The mothers are as varied as it is possible for a group of women to be. They are teenagers and middle-aged mothers of teenagers, widows and failed models. They come from rich families and from financial struggles. Some take to motherhood naturally, finding a joy and love in it that they’d never expected. Others struggle to balance the needs of helpless new life against their own, coming up frantic and depleted. Some relationships – familial and fraternal – are strained, while others thrive. They are united by a shared lover and by the secret they all keep about their children.
The storytelling is lyrical. Even in moments of anger and pain, there is a beauty, a focus on tiny, perfect details that left me reaching for the deeper meanings within the story. All of these women exist within the continuum between satisfaction and despair, between self-determination and limitations both external and self-imposed. This isn’t a rosy picture of life, but it isn’t hopeless, either.
The horror is quiet. Understated. The mothers of Voorhisville are realists, taking things as they come, but there are some things that they can’t quite bring themselves to state outright. Still, the writing is deft enough that the reader still understands what happened. The most explicit descriptions are reserved for childbirth itself. These are intense, and I will not dwell upon them here.

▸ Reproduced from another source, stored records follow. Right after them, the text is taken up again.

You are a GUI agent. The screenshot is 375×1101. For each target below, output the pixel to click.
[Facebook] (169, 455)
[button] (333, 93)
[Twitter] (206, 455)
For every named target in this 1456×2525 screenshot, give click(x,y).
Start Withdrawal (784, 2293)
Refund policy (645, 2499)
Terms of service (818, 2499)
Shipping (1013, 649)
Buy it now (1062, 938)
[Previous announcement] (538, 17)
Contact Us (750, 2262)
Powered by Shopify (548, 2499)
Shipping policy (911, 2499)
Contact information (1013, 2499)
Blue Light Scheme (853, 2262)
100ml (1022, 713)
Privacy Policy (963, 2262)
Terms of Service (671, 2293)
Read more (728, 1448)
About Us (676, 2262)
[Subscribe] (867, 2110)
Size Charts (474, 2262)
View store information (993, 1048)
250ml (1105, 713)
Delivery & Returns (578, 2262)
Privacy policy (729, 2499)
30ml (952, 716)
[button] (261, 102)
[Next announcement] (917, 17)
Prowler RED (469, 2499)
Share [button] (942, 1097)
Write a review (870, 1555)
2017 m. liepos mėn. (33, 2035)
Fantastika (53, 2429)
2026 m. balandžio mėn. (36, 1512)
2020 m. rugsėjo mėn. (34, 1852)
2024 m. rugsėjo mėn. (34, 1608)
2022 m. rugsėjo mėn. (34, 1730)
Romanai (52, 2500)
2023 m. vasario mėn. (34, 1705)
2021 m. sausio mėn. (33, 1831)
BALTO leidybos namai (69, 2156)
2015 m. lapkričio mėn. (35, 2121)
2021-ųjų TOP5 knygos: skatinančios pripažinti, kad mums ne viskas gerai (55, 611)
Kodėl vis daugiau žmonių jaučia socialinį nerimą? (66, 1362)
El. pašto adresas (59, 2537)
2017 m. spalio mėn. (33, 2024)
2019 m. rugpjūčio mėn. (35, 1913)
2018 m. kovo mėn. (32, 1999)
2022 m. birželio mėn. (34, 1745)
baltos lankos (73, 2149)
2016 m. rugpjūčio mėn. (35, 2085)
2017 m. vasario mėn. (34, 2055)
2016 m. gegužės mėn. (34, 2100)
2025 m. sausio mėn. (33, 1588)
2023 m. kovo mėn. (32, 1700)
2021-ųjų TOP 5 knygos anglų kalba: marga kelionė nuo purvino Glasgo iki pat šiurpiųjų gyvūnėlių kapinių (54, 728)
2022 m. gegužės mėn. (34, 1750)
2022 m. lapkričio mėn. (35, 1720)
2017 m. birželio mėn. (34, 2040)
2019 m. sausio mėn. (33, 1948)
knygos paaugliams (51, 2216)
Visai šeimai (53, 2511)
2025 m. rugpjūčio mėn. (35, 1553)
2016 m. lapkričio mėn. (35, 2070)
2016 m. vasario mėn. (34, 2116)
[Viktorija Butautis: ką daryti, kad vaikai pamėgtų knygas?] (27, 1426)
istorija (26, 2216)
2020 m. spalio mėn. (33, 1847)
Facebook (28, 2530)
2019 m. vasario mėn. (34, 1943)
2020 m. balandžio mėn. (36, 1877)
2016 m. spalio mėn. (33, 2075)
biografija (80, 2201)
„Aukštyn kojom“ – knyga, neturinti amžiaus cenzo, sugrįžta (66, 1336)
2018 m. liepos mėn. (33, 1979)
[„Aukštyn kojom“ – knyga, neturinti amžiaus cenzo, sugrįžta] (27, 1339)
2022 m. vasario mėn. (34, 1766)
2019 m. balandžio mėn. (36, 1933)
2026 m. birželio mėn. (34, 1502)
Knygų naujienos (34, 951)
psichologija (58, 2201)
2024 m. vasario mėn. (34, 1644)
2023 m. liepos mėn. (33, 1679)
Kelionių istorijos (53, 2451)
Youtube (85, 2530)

Slowly, the story revealed its dark ending, and it both was and was not exactly what I expected. Every mother says they would die for their child. But what would a whole town full of mothers do to protect children they fear are monstrous? And even more so, when those fears are confirmed? In the end, all of these women, with their different lives and loves and petty hatreds, their widely varying yet strangely similar journeys of motherhood, unite in a common cause.
The Mothers of Voorhisville doesn’t have a tidy ending. The words stop before the story is entirely over, though we can infer the rest. There are facts that the mothers simply do not know, and so they can not tell them to us, forcing the reader to draw their own conclusions. And for a story that relies heavily on metaphor, the meaning behind it all stays tantalizingly out of reach. Still, as long as you don’t need a lot of closure, this is a beautiful, deeply unsettling story. It is available for free online, or you can purchase a copy for your e-reader.